> _REQUIRED WORK_
Below are the records; give again exactly the line with "Click the 10X5X2 cm package size value", the line with "This screenshot has width=448, height=494.", and each line that lies between them, and nothing besides.

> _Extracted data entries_
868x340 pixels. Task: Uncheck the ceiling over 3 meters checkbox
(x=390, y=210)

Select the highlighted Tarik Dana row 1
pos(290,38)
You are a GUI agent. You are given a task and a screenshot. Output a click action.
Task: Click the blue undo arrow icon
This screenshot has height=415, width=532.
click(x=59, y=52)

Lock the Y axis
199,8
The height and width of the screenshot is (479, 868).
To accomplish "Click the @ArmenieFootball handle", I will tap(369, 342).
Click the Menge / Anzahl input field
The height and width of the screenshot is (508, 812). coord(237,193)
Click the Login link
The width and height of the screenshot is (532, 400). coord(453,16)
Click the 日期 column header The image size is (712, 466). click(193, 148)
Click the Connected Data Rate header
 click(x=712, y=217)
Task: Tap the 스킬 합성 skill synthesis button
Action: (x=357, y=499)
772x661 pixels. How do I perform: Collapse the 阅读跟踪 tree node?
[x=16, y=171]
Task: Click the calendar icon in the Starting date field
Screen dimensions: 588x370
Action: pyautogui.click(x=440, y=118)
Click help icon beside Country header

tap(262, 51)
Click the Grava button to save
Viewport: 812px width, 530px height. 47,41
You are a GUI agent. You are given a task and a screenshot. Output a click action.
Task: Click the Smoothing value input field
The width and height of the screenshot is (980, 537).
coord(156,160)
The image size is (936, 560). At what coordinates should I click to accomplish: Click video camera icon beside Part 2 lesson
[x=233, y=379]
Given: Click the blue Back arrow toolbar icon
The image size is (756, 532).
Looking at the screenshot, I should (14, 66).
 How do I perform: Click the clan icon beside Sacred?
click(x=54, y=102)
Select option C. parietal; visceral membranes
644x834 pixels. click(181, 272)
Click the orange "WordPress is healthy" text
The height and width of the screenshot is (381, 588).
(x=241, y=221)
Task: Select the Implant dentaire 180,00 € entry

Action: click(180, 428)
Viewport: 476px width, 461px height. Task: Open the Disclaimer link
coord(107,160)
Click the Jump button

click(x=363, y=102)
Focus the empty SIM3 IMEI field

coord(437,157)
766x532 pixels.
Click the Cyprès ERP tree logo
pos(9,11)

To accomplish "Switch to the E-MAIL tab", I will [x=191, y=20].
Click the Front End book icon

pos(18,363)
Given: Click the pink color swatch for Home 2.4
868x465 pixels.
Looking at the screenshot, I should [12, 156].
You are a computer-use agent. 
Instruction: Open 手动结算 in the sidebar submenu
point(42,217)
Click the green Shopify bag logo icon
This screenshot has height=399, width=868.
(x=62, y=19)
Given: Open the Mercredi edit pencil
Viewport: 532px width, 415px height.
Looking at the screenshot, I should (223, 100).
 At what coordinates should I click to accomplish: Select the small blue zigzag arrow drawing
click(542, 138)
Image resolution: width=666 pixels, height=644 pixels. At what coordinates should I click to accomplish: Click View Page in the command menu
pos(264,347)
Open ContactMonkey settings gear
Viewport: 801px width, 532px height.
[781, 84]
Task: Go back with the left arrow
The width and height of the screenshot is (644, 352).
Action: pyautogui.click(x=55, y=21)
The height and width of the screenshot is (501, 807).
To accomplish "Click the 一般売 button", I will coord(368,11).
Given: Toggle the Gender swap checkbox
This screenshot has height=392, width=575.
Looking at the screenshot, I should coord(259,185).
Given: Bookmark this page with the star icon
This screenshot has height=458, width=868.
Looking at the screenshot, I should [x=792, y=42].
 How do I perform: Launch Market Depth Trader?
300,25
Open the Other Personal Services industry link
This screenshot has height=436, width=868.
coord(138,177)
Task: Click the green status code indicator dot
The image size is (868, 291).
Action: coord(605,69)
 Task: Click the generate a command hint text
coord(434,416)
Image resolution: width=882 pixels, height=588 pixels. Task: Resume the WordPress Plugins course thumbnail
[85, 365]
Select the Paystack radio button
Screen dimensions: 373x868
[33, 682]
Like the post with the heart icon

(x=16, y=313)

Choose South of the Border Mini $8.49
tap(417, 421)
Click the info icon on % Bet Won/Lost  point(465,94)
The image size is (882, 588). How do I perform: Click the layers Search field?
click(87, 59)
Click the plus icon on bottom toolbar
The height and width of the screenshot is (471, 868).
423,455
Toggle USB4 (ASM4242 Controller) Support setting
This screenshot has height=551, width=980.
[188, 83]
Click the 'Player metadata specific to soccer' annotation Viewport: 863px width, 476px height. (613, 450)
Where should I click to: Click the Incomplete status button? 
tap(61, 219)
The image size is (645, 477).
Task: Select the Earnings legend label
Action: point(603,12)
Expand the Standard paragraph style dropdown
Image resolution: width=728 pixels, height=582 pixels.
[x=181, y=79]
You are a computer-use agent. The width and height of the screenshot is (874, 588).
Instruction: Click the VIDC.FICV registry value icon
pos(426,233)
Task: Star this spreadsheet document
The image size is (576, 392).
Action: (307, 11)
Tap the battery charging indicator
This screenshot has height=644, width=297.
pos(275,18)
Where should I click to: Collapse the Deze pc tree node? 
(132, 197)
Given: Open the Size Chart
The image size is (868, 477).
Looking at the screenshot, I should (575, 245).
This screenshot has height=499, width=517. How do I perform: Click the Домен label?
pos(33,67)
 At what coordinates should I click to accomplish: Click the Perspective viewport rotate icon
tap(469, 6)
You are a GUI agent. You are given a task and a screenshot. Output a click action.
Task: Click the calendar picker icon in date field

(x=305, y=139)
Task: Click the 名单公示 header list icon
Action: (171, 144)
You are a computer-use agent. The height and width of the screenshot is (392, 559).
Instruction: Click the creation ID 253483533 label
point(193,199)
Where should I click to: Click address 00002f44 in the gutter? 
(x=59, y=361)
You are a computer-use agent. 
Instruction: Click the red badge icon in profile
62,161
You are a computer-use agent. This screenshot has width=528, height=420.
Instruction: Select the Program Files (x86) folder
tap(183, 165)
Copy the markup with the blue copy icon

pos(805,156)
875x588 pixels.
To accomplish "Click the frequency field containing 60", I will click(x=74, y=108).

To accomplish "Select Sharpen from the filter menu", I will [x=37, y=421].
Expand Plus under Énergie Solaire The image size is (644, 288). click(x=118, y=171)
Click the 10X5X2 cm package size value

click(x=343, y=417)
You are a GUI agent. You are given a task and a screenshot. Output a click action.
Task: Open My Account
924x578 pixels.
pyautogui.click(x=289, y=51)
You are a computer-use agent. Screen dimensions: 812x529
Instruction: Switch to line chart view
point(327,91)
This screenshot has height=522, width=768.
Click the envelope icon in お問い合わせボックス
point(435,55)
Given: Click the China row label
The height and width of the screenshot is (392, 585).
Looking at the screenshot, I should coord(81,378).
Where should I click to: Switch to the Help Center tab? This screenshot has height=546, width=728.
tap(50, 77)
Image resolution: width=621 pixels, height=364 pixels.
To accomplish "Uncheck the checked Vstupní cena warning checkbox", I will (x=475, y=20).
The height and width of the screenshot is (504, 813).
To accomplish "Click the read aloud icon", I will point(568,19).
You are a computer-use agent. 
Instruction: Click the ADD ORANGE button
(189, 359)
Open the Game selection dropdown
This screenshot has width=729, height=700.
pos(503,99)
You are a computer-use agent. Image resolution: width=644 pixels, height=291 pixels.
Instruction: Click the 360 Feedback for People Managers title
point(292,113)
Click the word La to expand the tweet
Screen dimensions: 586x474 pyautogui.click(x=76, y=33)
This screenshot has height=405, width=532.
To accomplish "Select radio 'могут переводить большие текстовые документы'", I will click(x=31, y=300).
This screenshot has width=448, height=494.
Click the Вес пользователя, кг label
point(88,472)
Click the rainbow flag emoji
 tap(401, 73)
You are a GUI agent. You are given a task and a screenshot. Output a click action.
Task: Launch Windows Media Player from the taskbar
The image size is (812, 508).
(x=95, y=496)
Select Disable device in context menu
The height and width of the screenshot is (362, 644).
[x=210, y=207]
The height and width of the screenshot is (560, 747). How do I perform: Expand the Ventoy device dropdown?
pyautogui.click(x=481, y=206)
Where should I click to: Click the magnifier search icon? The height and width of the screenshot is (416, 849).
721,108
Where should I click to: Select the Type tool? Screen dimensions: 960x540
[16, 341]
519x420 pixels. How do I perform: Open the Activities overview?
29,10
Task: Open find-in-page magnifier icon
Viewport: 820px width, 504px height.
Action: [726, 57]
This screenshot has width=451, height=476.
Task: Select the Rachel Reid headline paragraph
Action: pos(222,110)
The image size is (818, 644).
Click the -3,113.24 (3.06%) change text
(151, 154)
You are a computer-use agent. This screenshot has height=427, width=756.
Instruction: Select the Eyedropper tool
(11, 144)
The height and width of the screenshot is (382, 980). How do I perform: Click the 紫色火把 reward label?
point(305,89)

> _COMPLETED TASK_
Click the 10X5X2 cm package size value

click(x=343, y=417)
You are a GUI agent. You are given a task and a screenshot. Output a click action.
Task: Open My Account
924x578 pixels.
pyautogui.click(x=289, y=51)
You are a computer-use agent. Screen dimensions: 812x529
Instruction: Switch to line chart view
point(327,91)
This screenshot has height=522, width=768.
Click the envelope icon in お問い合わせボックス
point(435,55)
Given: Click the China row label
The height and width of the screenshot is (392, 585).
Looking at the screenshot, I should coord(81,378).
Where should I click to: Switch to the Help Center tab? This screenshot has height=546, width=728.
tap(50, 77)
Image resolution: width=621 pixels, height=364 pixels.
To accomplish "Uncheck the checked Vstupní cena warning checkbox", I will (x=475, y=20).
The height and width of the screenshot is (504, 813).
To accomplish "Click the read aloud icon", I will point(568,19).
You are a computer-use agent. 
Instruction: Click the ADD ORANGE button
(189, 359)
Open the Game selection dropdown
This screenshot has width=729, height=700.
pos(503,99)
You are a computer-use agent. Image resolution: width=644 pixels, height=291 pixels.
Instruction: Click the 360 Feedback for People Managers title
point(292,113)
Click the word La to expand the tweet
Screen dimensions: 586x474 pyautogui.click(x=76, y=33)
This screenshot has height=405, width=532.
To accomplish "Select radio 'могут переводить большие текстовые документы'", I will click(x=31, y=300).
This screenshot has width=448, height=494.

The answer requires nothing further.